9. CONTRACT ENGAGEMENTS
Refer to our separate Contracting Services Engagement Agreement.
10. AGREED EXPENSES
You are liable to pay for any pre-agreed recoverable expenses associated with the Services, such as advertising, video conferencing, travel and accommodation, which will be billed to you at cost and are due and payable within seven (7) days of the date of invoice
11. GST
All Service Fees quoted are exclusive of Goods and Services Tax ("GST"). When required by law you will be liable to remit the legislated amount due for the supply of Services to you.
12. PAYMENT
i. In the event that you have engaged us on a contingent / non-exclusive basis, the Service Fee is payable within 28 days of the invoice date. Service Fees (refer Clause 8) will be invoiced once the successful candidate has accepted your offer of engagement and confirmed their start date with you.

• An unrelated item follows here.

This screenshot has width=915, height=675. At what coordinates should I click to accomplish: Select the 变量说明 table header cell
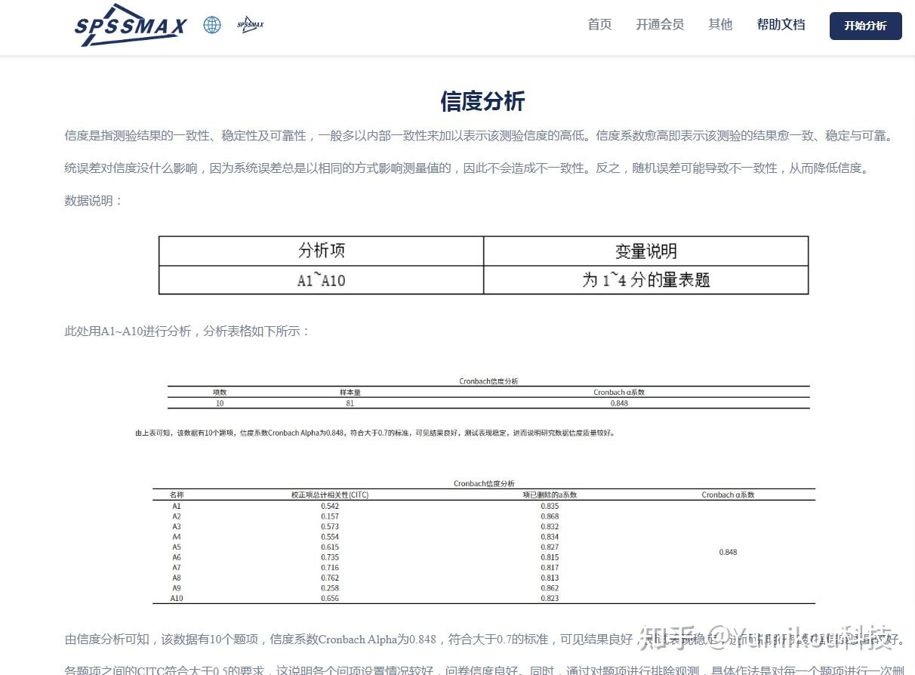[645, 251]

ii. Where payment terms are breached, unless otherwise agreed in writing, you will be liable for all reasonable expenses (including expenses such as debt collection commission) and legal costs (on a full indemnity basis) incurred by Emmbr for enforcement of obligations and recovery of monies due from you (the client) to Emmbr.
13. REPLACEMENT
In circumstances where either you or the candidate engaged by you terminates their engagement within twelve (12) weeks of the date upon which the candidate commences engagement, subject to the conditions detailed in Clauses 6 and 14, we will, at no additional cost, provide Services to you to replace the candidate. This is a one-time replacement and applies only to the original candidate engaged by you.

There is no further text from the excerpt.